**What is required:** Using the data below, work out how many lines contain "height", and report only that number.

**Material for this exercise:**
========
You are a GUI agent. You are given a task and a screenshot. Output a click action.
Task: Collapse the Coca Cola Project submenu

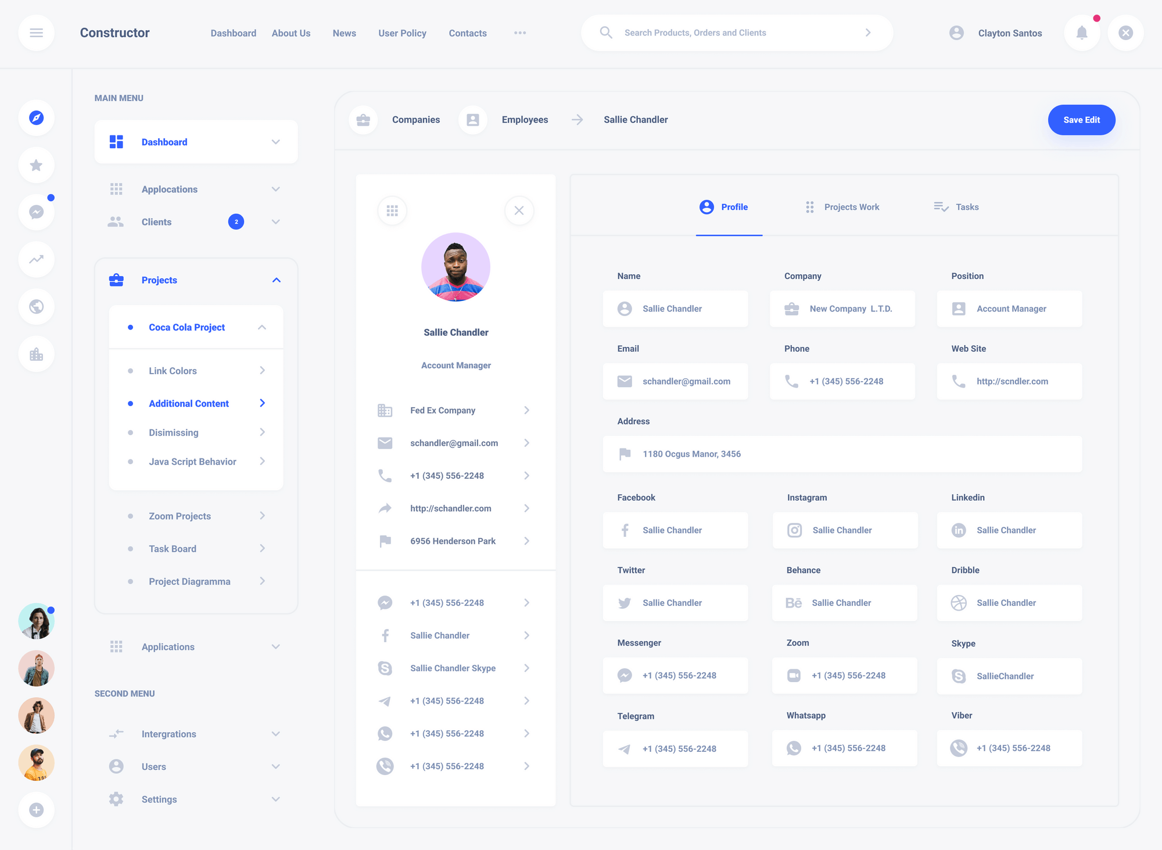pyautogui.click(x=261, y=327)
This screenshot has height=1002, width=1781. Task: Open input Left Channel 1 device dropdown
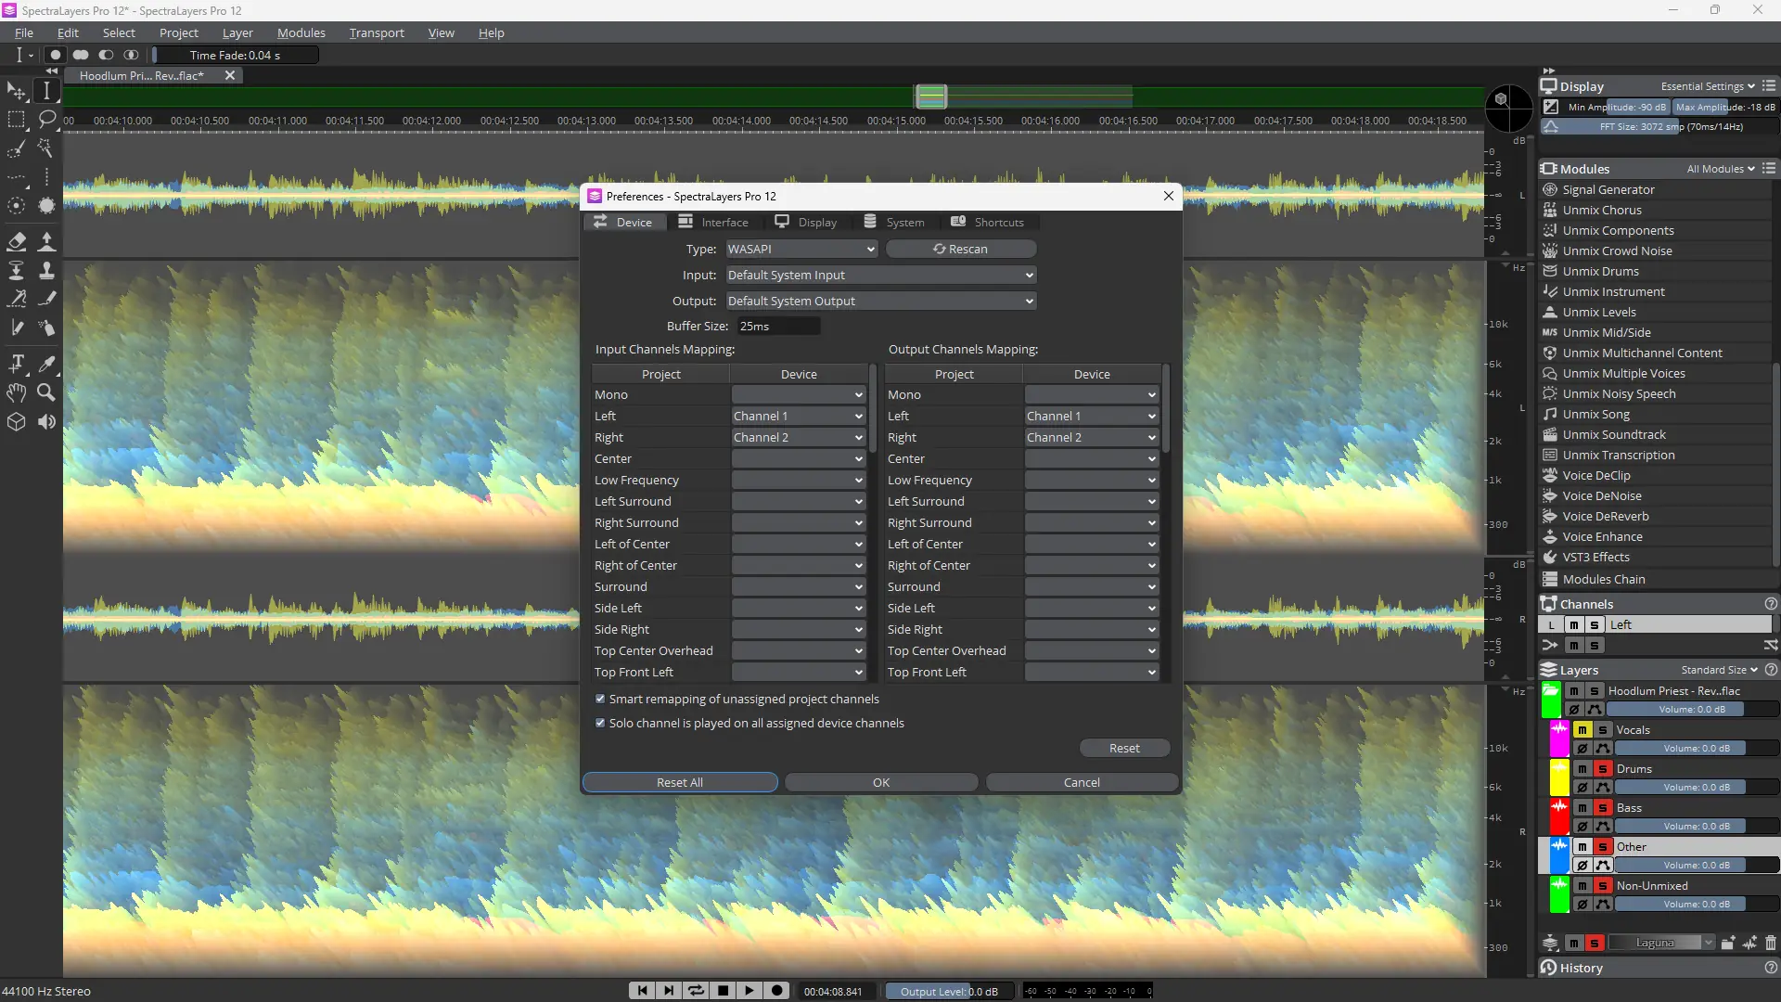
========
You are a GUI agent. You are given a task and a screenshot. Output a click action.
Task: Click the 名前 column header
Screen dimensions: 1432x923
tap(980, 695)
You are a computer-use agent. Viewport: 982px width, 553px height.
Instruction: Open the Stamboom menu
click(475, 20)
========
**Answer for the task:** 2